GDScript style guide

Description

This styleguide lists conventions to write elegant GDScript. The goal is to encourage writing clean, readable code and promote consistency across projects, discussions, and tutorials. Hopefully, this will also encourage development of auto-formatting tools.

Since GDScript is close to Python, this guide is inspired by Python’s PEP 8 programming styleguide.

Note

Godot’s built-in script editor uses a lot of these conventions by default. Let it help you.

Code structure

Indentation

Indent type: Tabs (editor default)

Indent size: 4 (editor default)

Each indent level should be one greater than the block containing it.

Good:

for i in range(10):
    print("hello")

Bad:

for i in range(10):
  print("hello")

for i in range(10):
        print("hello")

Use 2 indent levels to distinguish continuation lines from regular code blocks.

Good:

effect.interpolate_property(sprite, "transform/scale",
            sprite.get_scale(), Vector2(2.0, 2.0), 0.3,
            Tween.TRANS_QUAD, Tween.EASE_OUT)

Bad:

effect.interpolate_property(sprite, "transform/scale",
    sprite.get_scale(), Vector2(2.0, 2.0), 0.3,
    Tween.TRANS_QUAD, Tween.EASE_OUT)

Blank lines

Surround functions and class definitions with two blank lines:

func heal(amount):
    health += amount
    health = min(health, max_health)
    emit_signal("health_changed", health)

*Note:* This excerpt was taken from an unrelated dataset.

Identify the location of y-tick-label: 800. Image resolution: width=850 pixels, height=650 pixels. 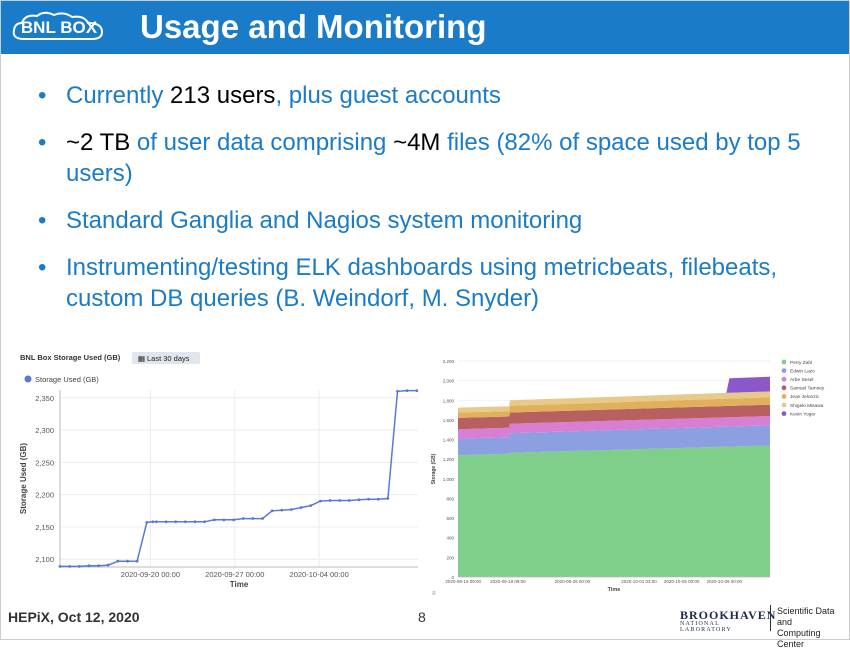
(450, 498).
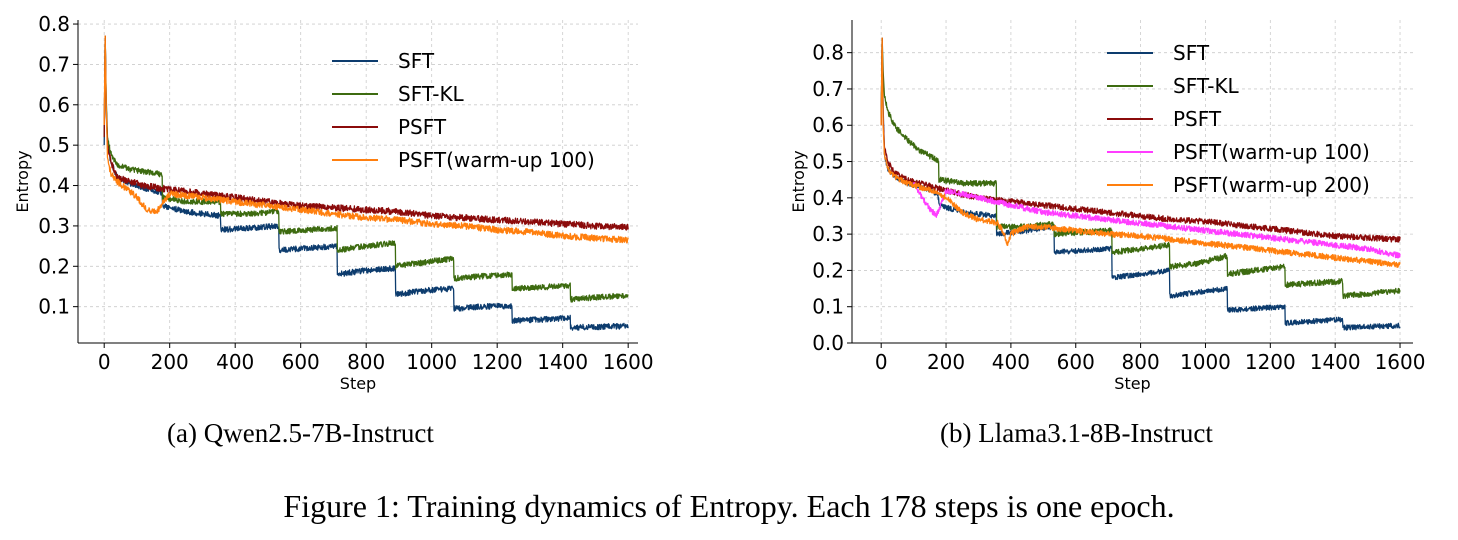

func take_damage(amount, effect=null):
    health -= amount
    health = max(0, health)
    emit_signal("health_changed", health)

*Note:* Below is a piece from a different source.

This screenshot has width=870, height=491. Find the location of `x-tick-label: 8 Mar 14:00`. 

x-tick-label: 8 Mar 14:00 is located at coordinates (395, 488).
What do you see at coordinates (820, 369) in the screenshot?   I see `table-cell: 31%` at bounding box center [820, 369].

Use one blank line inside functions to separate logical sections.

One statement per line

Never combine multiple statements on a single line. No, C programmers, not with a single line conditional statement (except with the ternary operator)!

Good:

if position.x > width:
    position.x = 0

if flag:
    print("flagged")

Bad:

if position.x > width: position.x = 0

if flag: print("flagged")

Avoid unnecessary parentheses

Avoid parentheses in expressions and conditional statements. Unless necessary for order of operations, they only reduce readability.

Good:

if is_colliding():
    queue_free()

Bad:

if (is_colliding()):
    queue_free()

Comment spacing

Normal comments should start with a space, but comments which are disabled code should not. This helps differentiate text comments from disabled code.

Good:

# This is a comment.
#print("This is disabled code")

Bad:

#This is a comment.
# print("This is disabled code")

Whitespace

Always use one space around operators and after commas. Avoid extra spaces in dictionary references and function calls, or to create “columns.”

Good:

position.x = 5
position.y = mpos.y + 10
dict["key"] = 5
myarray = [4, 5, 6]
print("foo")

Bad:

position.x=5
position.y = mpos.y+10
dict ['key'] = 5
myarray = [4,5,6]
print ('foo')

NEVER:

x        = 100
y        = 100
velocity = 500

Naming conventions

These naming conventions follow the Godot Engine style. Breaking these will make your code clash with the built-in naming conventions, which is ugly.

Classes and nodes

Use PascalCase: extends KinematicBody

Also when loading a class into a constant or variable:

const MyCoolNode = preload("res://my_cool_node.gd")

Functions and variables

Use snake_case: get_node()

Prepend a single underscore (_) to virtual methods (functions the user must override), private functions, and private variables: func _ready()

Signals

Use past tense:

signal door_opened
signal score_changed

Constants

Use CONSTANT_CASE, all caps, with an underscore (_) to separate words: const MAX_SPEED = 200

Static typing

Since Godot 3.1, GDScript supports optional static typing.

Type hints

Place the colon right after the variable’s name, without a space, and let the GDScript compiler infer the variable’s type when possible.

Good:

onready var health_bar: ProgressBar = get_node("UI/LifeBar")

var health := 0 # The compiler will use the int type

Bad:

# The compiler can't infer the exact type and will use Node
# instead of ProgressBar
onready var health_bar := get_node("UI/LifeBar")

When you let the compiler infer the type hint, write the colon and equal signs together: :=.

var health := 0 # The compiler will use the int type

Add a space on either sides of the return type arrow when defining functions.